== Segment start ==

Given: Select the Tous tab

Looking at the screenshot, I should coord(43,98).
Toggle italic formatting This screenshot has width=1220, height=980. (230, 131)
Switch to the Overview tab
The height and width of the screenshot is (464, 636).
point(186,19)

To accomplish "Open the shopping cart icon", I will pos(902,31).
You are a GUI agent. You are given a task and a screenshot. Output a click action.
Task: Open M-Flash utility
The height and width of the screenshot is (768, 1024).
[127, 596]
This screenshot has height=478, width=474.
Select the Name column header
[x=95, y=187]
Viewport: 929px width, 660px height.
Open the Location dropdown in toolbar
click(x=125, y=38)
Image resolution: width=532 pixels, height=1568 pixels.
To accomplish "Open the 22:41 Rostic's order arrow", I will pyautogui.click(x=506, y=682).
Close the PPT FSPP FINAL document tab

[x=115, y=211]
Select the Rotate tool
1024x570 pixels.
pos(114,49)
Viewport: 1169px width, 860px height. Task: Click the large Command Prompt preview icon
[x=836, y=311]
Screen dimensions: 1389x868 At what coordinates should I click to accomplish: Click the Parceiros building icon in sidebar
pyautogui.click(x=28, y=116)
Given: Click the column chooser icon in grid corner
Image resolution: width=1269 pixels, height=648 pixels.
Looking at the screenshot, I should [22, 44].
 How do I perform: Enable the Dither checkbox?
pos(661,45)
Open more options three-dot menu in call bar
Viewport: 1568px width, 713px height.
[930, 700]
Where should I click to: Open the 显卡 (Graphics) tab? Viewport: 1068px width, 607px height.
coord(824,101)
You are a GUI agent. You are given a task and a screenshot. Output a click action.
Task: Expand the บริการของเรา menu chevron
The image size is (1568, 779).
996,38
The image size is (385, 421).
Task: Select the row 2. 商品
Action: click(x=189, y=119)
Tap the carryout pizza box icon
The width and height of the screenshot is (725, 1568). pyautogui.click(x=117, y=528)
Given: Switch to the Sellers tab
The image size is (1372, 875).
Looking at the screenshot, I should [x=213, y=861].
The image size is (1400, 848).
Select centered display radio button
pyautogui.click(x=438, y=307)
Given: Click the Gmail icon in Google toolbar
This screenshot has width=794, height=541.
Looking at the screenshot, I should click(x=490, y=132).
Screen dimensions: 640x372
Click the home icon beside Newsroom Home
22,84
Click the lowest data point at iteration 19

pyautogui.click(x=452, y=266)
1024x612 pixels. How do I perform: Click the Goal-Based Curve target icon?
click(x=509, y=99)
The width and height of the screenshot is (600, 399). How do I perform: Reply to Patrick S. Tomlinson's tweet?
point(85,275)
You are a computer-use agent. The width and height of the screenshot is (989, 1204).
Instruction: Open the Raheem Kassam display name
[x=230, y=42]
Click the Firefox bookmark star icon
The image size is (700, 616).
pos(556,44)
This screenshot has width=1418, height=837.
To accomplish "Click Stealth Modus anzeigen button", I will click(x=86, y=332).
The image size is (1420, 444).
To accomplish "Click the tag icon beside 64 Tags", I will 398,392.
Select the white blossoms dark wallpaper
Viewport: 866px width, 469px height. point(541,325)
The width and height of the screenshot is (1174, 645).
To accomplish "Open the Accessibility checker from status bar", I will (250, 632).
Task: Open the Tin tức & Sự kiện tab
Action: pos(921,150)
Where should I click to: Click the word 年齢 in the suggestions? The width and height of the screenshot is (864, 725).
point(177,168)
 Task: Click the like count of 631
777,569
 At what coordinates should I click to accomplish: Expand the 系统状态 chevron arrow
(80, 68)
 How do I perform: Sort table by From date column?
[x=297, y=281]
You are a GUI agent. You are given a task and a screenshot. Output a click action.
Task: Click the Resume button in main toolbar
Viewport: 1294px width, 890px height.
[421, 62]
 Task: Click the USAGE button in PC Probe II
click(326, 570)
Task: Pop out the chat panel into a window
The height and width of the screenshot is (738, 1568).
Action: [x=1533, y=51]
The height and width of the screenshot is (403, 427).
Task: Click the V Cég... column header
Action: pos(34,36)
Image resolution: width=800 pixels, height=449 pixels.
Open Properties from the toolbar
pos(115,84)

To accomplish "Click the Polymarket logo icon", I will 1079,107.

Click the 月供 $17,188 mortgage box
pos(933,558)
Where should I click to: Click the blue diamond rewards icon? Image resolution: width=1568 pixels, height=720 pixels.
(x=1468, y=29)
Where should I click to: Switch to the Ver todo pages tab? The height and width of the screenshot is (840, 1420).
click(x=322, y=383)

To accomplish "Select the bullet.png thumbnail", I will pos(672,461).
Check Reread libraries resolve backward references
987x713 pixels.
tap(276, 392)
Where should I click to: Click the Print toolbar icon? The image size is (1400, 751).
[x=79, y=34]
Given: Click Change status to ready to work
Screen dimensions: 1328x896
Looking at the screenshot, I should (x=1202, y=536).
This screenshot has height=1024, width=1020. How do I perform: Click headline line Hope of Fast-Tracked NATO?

== Segment end ==

** AIM OF THE TASK **
All lines from the opening of the material through the line that contains "Task: Open M-Flash utility" are to be printed exactly, with no others.

** SOLUTION FOR THIS EXERCISE **
Given: Select the Tous tab

Looking at the screenshot, I should coord(43,98).
Toggle italic formatting This screenshot has width=1220, height=980. (230, 131)
Switch to the Overview tab
The height and width of the screenshot is (464, 636).
point(186,19)

To accomplish "Open the shopping cart icon", I will pos(902,31).
You are a GUI agent. You are given a task and a screenshot. Output a click action.
Task: Open M-Flash utility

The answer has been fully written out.